Task data:
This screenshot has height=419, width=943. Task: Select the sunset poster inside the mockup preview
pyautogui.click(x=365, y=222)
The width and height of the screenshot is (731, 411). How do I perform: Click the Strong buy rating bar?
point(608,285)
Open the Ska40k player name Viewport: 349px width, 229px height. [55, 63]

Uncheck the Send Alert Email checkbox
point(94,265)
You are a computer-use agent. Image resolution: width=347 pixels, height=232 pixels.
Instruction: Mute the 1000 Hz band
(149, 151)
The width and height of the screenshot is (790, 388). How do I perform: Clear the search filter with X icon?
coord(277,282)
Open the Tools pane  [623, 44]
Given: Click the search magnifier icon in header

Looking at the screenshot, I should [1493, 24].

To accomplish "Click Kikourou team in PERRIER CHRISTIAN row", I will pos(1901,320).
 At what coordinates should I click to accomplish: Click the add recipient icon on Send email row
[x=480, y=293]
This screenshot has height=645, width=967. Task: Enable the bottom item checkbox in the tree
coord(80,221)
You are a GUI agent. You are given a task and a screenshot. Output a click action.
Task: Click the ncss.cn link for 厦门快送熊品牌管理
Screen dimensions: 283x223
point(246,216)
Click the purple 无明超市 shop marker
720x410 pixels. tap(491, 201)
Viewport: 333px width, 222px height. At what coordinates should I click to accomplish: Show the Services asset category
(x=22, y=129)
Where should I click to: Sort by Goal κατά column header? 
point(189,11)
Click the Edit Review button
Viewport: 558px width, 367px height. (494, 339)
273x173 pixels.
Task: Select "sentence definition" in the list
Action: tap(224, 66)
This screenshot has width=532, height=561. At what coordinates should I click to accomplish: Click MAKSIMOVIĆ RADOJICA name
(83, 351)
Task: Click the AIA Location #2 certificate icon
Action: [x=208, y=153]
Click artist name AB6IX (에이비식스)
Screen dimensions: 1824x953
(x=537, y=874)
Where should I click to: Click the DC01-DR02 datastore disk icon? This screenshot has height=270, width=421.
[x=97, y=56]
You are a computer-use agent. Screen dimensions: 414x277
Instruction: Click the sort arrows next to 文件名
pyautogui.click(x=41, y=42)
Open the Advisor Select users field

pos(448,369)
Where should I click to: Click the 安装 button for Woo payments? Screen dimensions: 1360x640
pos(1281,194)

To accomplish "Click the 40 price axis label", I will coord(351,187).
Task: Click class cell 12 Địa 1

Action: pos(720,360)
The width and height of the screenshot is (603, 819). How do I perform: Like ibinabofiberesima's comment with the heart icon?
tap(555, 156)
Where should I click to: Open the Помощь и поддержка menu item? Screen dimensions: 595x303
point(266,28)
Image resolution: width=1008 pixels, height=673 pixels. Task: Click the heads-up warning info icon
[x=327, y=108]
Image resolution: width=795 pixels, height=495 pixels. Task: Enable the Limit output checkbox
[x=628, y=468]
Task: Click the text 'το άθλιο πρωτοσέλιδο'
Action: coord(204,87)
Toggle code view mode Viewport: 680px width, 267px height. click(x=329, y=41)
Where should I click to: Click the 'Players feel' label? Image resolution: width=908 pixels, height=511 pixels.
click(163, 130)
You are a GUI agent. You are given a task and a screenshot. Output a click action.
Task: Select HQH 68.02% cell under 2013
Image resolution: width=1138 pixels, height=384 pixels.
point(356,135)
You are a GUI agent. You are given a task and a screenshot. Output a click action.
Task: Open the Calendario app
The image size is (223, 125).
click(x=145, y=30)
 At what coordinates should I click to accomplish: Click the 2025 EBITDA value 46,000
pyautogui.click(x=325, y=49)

Activity:
Among the records above, find the lines that contain "computer" and copy every one.

Response to the task:
You are a computer-use agent. Image resolution: width=347 pixels, height=232 pixels.
You are a computer-use agent. Screen dimensions: 414x277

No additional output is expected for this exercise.